Interfor's application for a cogeneration plant at the Grand Forks mill was not accepted by B.C. Hydro.

International Forest Products Ltd. (Interfor)  will not be getting a cogeneration plant, as its bid to BC Hydro’s Clean Power Call was unsuccessful.

BC Hydro made their decision last week.

“I’m disappointed in the outcome but we’ll continue to move forward from here and look at bio-energy products that make sense,” said

Andrew Horahan, Interfor’s regional manager for the Kootenays.

Horahan said that this marks the end of the co-gen project.

“We don’t have any options at this point,” he said. “We’ll continue to look at projects for biomass, whether it be co-generation to reduce natural gas consumption for our site or the production of electricity.”

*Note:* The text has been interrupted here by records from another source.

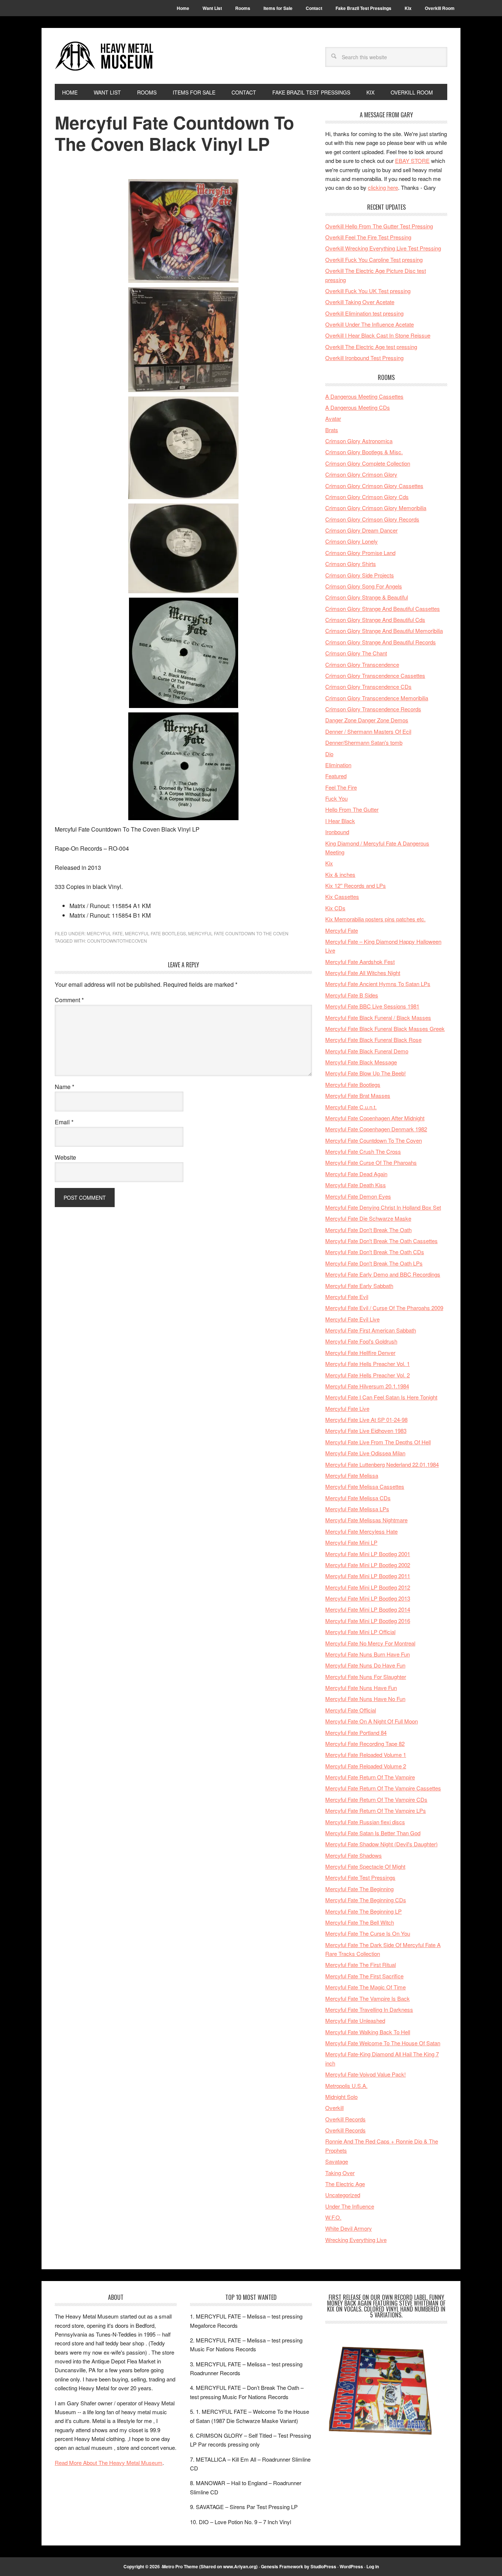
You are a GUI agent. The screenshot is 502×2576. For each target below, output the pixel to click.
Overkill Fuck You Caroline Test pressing (374, 259)
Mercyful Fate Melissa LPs (357, 1509)
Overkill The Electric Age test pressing (371, 347)
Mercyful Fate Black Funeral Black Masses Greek (385, 1028)
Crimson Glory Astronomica (358, 441)
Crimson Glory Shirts (350, 563)
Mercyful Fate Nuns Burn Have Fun (367, 1654)
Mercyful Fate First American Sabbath (370, 1330)
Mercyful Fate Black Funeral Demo (366, 1051)
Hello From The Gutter (352, 809)
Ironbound (337, 832)
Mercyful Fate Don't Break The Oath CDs (374, 1252)
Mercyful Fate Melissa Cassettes (364, 1486)
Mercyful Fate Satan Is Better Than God (372, 1833)
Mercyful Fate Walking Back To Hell (367, 2032)
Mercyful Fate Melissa (351, 1475)
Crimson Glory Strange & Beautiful (366, 597)
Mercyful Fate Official (350, 1710)
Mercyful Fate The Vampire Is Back (367, 1998)
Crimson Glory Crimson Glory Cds (367, 497)
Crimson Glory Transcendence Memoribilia (376, 698)
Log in (372, 2566)
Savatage (336, 2161)
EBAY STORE (412, 160)
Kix (329, 863)
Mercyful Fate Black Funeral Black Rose (373, 1039)
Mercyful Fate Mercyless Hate (361, 1531)
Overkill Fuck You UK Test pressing (367, 291)
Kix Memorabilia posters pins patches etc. (375, 919)
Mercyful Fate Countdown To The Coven (238, 933)
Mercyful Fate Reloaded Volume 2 (365, 1766)
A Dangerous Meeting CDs (357, 407)
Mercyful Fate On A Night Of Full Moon (371, 1721)
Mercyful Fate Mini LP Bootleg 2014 (367, 1609)
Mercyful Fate (105, 933)
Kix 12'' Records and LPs (355, 885)
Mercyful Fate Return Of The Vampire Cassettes (383, 1788)
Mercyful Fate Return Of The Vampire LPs (375, 1810)
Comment (69, 1000)
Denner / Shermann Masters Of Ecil (368, 731)
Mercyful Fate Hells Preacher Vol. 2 (367, 1375)
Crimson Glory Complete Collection (367, 463)
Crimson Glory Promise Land (360, 552)
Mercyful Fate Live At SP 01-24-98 (366, 1419)
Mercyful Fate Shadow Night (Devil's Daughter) (381, 1844)
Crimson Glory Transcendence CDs (368, 686)
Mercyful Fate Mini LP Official (360, 1632)
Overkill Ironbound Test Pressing (364, 358)
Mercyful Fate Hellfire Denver (360, 1352)
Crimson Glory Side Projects (359, 575)
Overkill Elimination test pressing (364, 313)
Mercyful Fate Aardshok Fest (360, 961)
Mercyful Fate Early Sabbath (359, 1285)
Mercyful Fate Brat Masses (357, 1095)
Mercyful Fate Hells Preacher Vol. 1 (367, 1363)
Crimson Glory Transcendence (362, 664)
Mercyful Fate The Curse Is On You (367, 1933)
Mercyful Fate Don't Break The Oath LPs (374, 1263)
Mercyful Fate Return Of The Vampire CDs (376, 1799)
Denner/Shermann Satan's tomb (363, 742)
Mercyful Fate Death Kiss (355, 1185)
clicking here (383, 187)
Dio (329, 754)
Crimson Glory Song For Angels (363, 586)
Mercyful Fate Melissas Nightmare (366, 1520)
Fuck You (336, 798)
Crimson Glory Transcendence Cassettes (375, 675)
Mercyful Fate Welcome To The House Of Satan (382, 2043)
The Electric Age (345, 2184)
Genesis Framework (282, 2566)
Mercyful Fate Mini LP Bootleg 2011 (367, 1576)
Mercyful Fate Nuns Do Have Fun (365, 1665)
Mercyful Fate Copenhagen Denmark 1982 (376, 1129)
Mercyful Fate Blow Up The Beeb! (365, 1073)
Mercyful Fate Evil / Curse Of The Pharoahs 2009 (384, 1308)
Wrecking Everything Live (356, 2240)
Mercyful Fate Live (347, 1408)
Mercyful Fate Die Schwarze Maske (368, 1218)
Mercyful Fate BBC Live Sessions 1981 (372, 1006)
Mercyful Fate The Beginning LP (363, 1911)
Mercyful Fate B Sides (351, 995)
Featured (336, 776)
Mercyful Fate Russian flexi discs (365, 1822)
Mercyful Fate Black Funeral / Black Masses (378, 1017)
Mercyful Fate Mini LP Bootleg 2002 (367, 1565)
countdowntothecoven (117, 940)
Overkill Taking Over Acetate (359, 302)
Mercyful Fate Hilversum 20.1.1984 (367, 1386)
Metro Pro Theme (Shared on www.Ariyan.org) (210, 2566)
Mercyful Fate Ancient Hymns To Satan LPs (377, 984)
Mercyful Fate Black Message (361, 1062)
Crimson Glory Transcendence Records (373, 709)
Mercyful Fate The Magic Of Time (365, 1987)
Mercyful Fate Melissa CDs (358, 1498)
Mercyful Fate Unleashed (355, 2020)
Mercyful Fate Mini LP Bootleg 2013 (367, 1598)
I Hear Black (340, 821)
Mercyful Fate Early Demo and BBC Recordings (382, 1274)
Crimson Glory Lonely (351, 541)
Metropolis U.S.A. (346, 2085)
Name (64, 1086)
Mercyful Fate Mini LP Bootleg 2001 (367, 1554)
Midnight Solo (341, 2096)
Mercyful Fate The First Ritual (360, 1964)
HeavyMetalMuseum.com (104, 56)
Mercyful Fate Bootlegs (155, 933)
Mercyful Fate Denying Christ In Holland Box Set (383, 1207)
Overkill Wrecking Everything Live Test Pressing (383, 248)
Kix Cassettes (342, 896)
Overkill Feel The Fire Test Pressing (368, 237)
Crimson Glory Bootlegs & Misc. (364, 452)
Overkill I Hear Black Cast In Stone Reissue (377, 335)
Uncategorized (342, 2195)
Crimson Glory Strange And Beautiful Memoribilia (384, 630)
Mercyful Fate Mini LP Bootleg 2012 (367, 1587)
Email (64, 1122)
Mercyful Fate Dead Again (356, 1174)
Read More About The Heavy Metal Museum (108, 2462)
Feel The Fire (341, 787)
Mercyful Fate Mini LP (351, 1542)
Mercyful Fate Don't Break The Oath (368, 1230)
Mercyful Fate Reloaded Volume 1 (365, 1754)
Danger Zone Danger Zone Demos (366, 720)
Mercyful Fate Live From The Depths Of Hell (378, 1442)
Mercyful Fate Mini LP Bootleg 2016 (367, 1621)
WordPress (351, 2566)
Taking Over (340, 2173)
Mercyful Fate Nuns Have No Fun (365, 1698)
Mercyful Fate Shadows (353, 1855)
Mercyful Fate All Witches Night (362, 972)
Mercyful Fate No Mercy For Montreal (370, 1643)
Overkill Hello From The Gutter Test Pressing (379, 226)
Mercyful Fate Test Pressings (360, 1877)
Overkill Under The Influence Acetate (369, 324)
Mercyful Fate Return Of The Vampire (370, 1777)
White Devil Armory (348, 2228)
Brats (331, 430)
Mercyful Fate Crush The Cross (363, 1151)
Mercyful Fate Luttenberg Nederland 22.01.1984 (382, 1464)
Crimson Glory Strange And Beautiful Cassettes (382, 608)
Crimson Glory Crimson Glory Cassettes (374, 486)
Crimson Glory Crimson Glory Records (372, 519)
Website (65, 1157)
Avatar (333, 418)
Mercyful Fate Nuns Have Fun (361, 1687)
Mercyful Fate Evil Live (352, 1319)
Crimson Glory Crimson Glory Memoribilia (375, 508)
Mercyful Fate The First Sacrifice (364, 1976)
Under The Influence (349, 2206)
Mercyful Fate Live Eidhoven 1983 (365, 1430)
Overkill (334, 2107)
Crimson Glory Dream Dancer (361, 530)
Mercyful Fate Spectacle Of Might (365, 1866)
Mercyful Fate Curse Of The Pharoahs (371, 1162)
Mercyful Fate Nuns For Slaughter (365, 1676)
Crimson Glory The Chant (356, 653)
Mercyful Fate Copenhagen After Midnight (374, 1118)
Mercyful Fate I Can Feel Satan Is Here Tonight (381, 1397)
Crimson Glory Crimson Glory (361, 474)
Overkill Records (345, 2119)
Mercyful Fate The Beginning (359, 1889)
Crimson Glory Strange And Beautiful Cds (375, 619)
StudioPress (323, 2566)
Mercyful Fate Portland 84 (356, 1732)
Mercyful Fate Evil (346, 1297)
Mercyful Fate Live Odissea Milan (365, 1453)
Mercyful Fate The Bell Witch (359, 1922)
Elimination (338, 765)
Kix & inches (340, 874)
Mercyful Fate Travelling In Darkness (369, 2009)
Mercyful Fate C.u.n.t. (351, 1107)
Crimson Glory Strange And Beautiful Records (380, 642)
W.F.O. (333, 2217)
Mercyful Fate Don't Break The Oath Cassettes (381, 1241)
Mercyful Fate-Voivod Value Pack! (365, 2074)
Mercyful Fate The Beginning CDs (365, 1900)
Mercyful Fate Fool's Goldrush (361, 1341)
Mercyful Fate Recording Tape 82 (365, 1743)
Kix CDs (335, 908)
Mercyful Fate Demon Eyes (358, 1196)
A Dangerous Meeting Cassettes (364, 396)
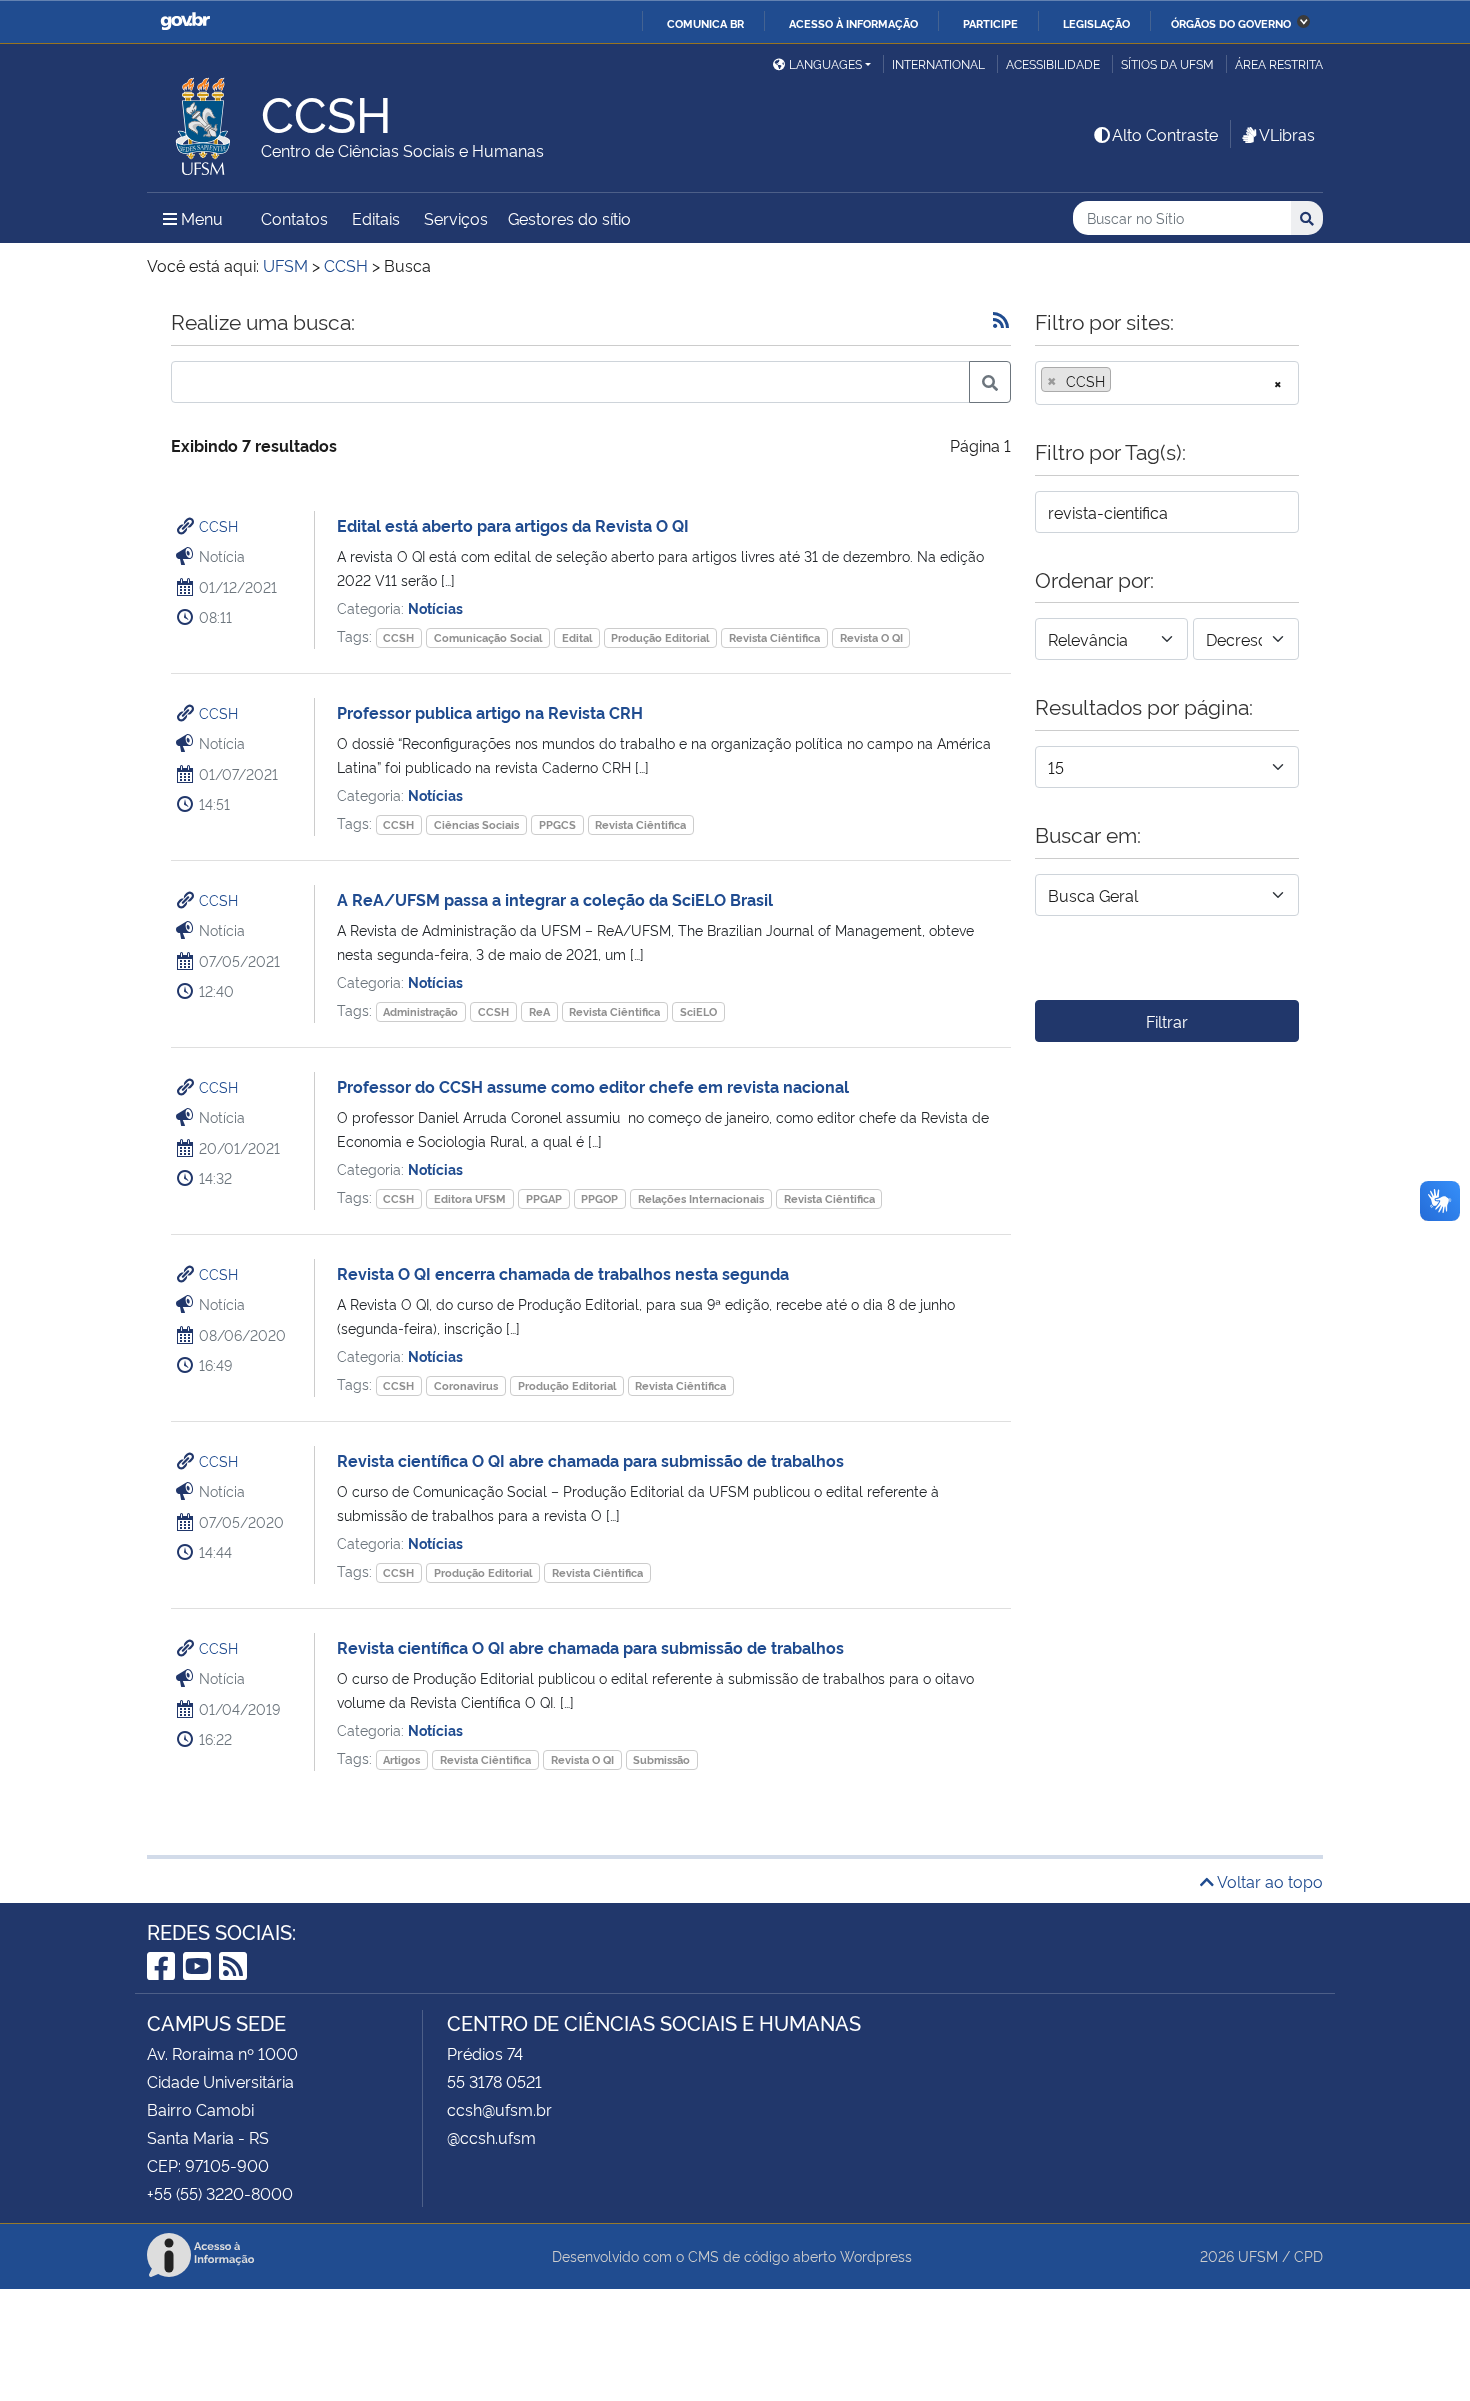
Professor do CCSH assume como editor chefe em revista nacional (593, 1086)
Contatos (294, 218)
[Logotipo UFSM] (204, 121)
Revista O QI (871, 637)
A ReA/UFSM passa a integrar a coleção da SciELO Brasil (555, 899)
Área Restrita (1279, 63)
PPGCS (557, 824)
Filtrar (1167, 1021)
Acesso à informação (853, 23)
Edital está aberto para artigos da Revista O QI (513, 525)
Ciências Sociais (476, 824)
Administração (420, 1011)
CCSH (218, 525)
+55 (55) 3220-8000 (220, 2193)
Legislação (1096, 23)
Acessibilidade (1053, 63)
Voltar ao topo (1268, 1881)
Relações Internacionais (701, 1198)
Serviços (456, 218)
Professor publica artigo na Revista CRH (490, 712)
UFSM (1258, 2255)
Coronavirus (466, 1385)
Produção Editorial (660, 637)
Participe (990, 23)
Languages (825, 63)
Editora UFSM (470, 1198)
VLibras (1287, 134)
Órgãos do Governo (1231, 23)
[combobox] (1167, 383)
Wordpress (876, 2255)
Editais (376, 218)
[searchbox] (1122, 381)
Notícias (435, 607)
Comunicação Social (488, 637)
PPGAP (544, 1198)
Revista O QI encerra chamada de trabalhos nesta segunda (563, 1273)
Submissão (661, 1759)
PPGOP (599, 1198)
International (938, 63)
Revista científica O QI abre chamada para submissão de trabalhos (590, 1460)
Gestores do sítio (569, 218)
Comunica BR (705, 23)
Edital (577, 637)
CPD (1308, 2255)
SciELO (698, 1011)
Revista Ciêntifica (774, 637)
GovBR (185, 21)
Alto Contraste (1165, 134)
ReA (539, 1011)
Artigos (401, 1759)
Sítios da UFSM (1167, 63)
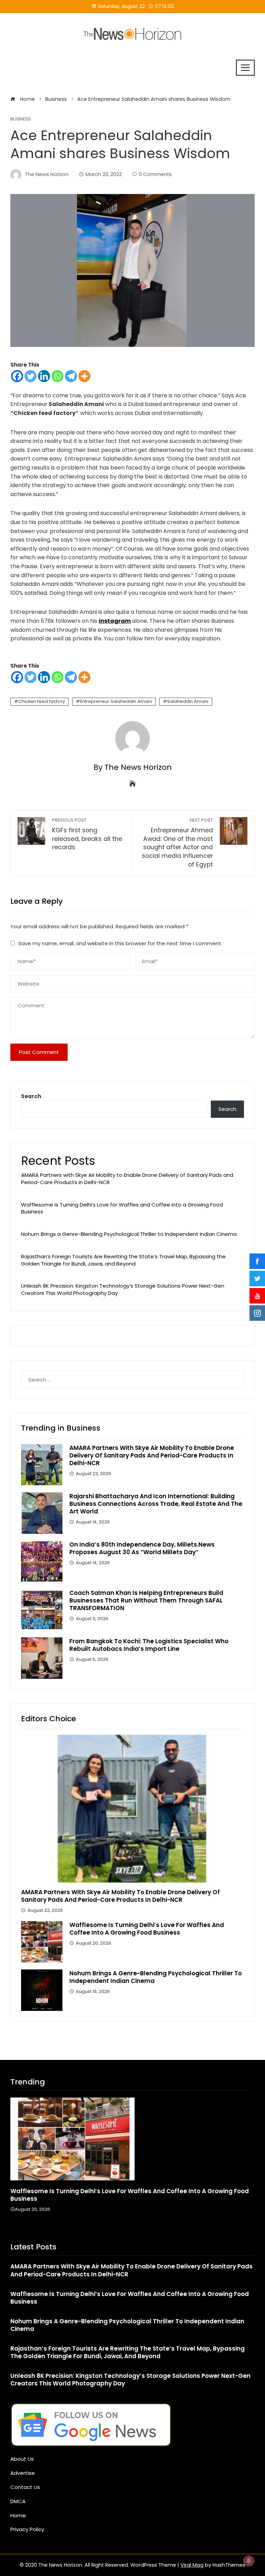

He said it puts Interfor right back to where it started in terms of getting a new power plant.

“It would have been beneficial to have the ability to answer the call to BC Hydro and build a power plant,” he said.

“It was our goal and desire but B.C. Hydro didn’t accept the application.”

Horahan said Interfor is now hoping to sit down and meet with Hydro soon to fully understand its decision. Hydro has awarded four companies out of the seven it shortlisted.

He said Interfor would continue to look at capital projects for Grand Forks.

“We’re actively looking at improving the sawmill through our engineering firm and we hope to have a decision later this year on what direction we’ll be going,” he said.

Recently Interfor shut down the large mill, which is used to process logs with a diameter of 35.56 cm (14 inches) and above.

“There was a temporary shutdown of what we call the large mill. Most of our logs can efficiently go through what we call the small mill,” he said. “We’re trying to run the business without the large mill.”

Horahan said its primary log is a small log – about 33 cm (13 inches) and below.

Interfor is hoping the move will make the mill more efficient and it will evaluate how it does without the large mill in the future.

He said the temporary closure affects 10 workers.

Mayor Brian Taylor said that the project could have been good, economically, for the city.

“I’m disappointed that we’re not having that investment,” Taylor said.

“I mean it avoids us having to deal with the water issue but still we were welcoming the possibility of a co-gen plant for a number of reasons.”

B.C. Hydro released the final project for the Clean Power Call on Aug. 3.